• **Task directions**
Without any pictures, copy the records below once more, exactly as they are.

• **Provided data**
◇ ◇ ◇ ◇
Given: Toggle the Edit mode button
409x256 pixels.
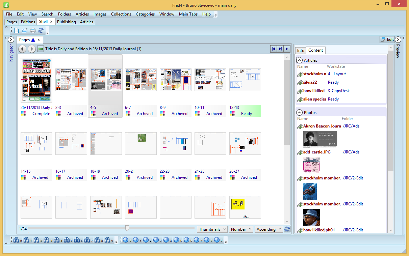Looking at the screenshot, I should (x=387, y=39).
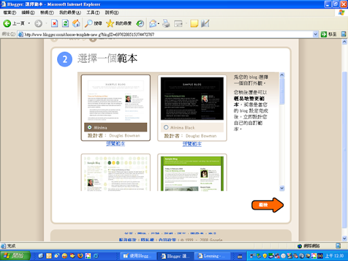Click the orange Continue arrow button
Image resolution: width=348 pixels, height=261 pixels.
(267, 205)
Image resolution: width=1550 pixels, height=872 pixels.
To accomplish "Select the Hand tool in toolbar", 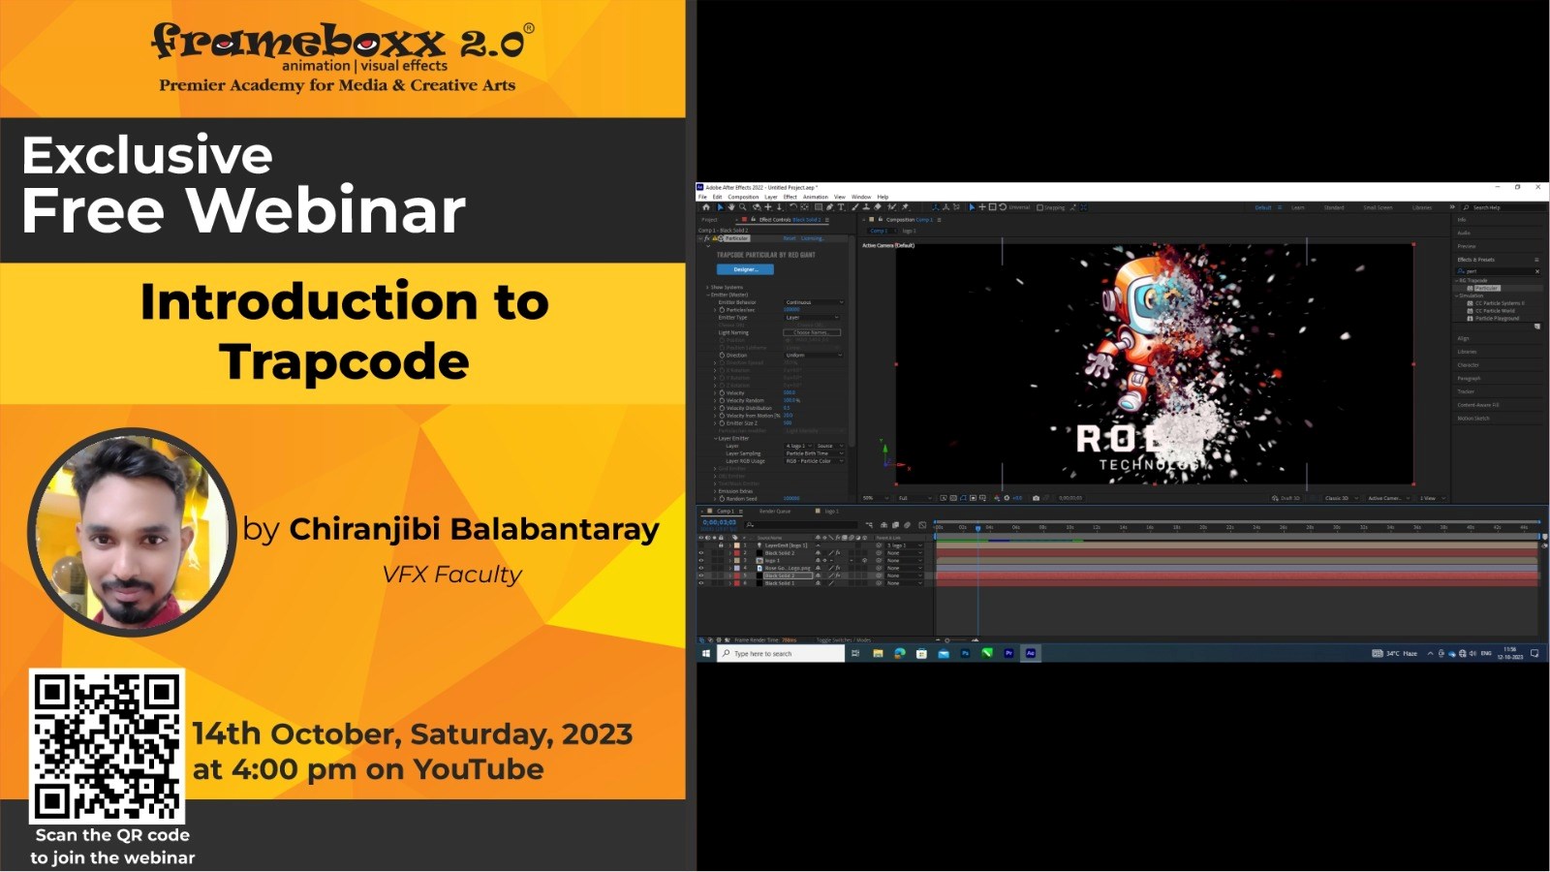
◇ ◇ ◇ ◇
• **Result of the task**
Given: Toggle the Edit mode button
409x256 pixels.
Looking at the screenshot, I should (x=387, y=39).
Click the orange Continue arrow button
Image resolution: width=348 pixels, height=261 pixels.
(267, 205)
Image resolution: width=1550 pixels, height=872 pixels.
To accomplish "Select the Hand tool in toolbar", 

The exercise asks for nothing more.